Entries shown:
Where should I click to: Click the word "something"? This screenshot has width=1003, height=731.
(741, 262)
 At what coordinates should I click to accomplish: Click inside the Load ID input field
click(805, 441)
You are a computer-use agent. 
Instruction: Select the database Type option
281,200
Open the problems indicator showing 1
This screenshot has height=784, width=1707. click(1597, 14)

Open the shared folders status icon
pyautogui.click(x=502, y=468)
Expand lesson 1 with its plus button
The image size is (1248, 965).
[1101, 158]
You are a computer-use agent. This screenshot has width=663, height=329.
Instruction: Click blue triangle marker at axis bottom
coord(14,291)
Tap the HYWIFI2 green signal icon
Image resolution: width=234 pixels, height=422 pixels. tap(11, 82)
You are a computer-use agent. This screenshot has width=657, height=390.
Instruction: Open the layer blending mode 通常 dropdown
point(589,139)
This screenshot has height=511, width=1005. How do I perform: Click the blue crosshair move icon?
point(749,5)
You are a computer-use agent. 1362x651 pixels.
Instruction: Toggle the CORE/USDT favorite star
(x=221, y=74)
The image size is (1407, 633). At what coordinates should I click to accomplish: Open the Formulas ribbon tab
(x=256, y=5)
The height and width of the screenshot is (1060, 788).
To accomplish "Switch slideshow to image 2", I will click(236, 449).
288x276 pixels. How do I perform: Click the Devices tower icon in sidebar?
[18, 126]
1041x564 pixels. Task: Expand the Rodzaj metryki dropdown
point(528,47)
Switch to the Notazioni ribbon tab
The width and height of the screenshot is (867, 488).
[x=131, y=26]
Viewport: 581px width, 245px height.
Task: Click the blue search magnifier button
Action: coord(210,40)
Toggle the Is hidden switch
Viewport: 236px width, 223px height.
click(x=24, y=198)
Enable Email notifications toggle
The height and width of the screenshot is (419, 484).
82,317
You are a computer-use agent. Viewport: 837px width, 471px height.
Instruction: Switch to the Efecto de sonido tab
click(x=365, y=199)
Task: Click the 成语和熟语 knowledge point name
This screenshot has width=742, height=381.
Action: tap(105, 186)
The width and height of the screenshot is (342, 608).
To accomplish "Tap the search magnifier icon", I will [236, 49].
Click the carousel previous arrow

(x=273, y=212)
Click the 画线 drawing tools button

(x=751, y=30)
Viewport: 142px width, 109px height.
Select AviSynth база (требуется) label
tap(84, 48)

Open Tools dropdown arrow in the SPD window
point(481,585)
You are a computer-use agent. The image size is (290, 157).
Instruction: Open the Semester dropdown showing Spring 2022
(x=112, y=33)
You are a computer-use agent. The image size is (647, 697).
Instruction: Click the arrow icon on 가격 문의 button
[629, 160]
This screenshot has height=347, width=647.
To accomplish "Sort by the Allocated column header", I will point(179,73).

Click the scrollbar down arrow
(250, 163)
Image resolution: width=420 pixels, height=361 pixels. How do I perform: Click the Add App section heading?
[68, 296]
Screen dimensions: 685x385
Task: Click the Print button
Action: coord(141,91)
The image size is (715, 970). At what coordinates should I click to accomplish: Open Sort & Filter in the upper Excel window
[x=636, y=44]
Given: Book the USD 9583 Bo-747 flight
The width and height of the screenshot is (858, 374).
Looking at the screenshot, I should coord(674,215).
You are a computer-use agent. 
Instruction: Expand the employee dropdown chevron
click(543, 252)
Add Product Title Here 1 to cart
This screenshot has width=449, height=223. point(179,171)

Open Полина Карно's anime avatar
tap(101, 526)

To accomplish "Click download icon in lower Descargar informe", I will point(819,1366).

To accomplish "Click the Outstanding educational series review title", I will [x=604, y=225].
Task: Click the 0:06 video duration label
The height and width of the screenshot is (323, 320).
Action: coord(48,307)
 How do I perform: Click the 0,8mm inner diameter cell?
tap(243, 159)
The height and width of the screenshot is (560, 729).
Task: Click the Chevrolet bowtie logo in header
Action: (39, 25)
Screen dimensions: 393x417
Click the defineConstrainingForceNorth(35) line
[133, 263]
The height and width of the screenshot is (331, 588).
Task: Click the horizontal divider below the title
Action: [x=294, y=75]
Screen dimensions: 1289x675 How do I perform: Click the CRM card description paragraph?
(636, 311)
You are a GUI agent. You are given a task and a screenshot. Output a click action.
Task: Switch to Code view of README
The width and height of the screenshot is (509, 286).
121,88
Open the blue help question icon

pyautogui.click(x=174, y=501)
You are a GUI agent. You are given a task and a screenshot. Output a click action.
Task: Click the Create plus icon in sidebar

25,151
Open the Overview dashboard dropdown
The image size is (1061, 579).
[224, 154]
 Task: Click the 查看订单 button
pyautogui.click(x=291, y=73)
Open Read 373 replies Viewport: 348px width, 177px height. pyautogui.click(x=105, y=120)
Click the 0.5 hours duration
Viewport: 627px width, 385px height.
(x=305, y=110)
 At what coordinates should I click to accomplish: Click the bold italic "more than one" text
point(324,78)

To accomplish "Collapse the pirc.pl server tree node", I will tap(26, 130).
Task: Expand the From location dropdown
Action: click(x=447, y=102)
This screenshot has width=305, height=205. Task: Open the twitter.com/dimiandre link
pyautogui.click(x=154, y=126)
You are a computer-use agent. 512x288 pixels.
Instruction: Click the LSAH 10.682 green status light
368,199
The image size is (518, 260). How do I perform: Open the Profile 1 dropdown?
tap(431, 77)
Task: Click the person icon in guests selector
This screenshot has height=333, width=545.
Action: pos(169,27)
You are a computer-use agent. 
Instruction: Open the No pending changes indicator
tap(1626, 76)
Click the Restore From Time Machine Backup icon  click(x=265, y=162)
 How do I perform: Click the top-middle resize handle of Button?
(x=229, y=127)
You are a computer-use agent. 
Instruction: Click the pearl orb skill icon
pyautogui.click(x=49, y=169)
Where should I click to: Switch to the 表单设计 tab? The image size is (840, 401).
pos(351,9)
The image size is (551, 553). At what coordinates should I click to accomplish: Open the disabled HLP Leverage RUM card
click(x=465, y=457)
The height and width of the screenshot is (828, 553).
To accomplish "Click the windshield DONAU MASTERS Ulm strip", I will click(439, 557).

Work to complete: Copy each line of the records that has "computer" in it.

Expected answer:
You are a computer-use agent. 
You are a computer-use agent. This screenshot has width=663, height=329.
You are a computer-use agent. This screenshot has width=657, height=390.
You are a computer-use agent. 1362x651 pixels.
You are a computer-use agent. Viewport: 837px width, 471px height.
You are a computer-use agent. The image size is (290, 157).
You are a computer-use agent. The image size is (647, 697).
You are a computer-use agent. 
You are a computer-use agent. 512x288 pixels.
You are a computer-use agent. 
You are a computer-use agent. 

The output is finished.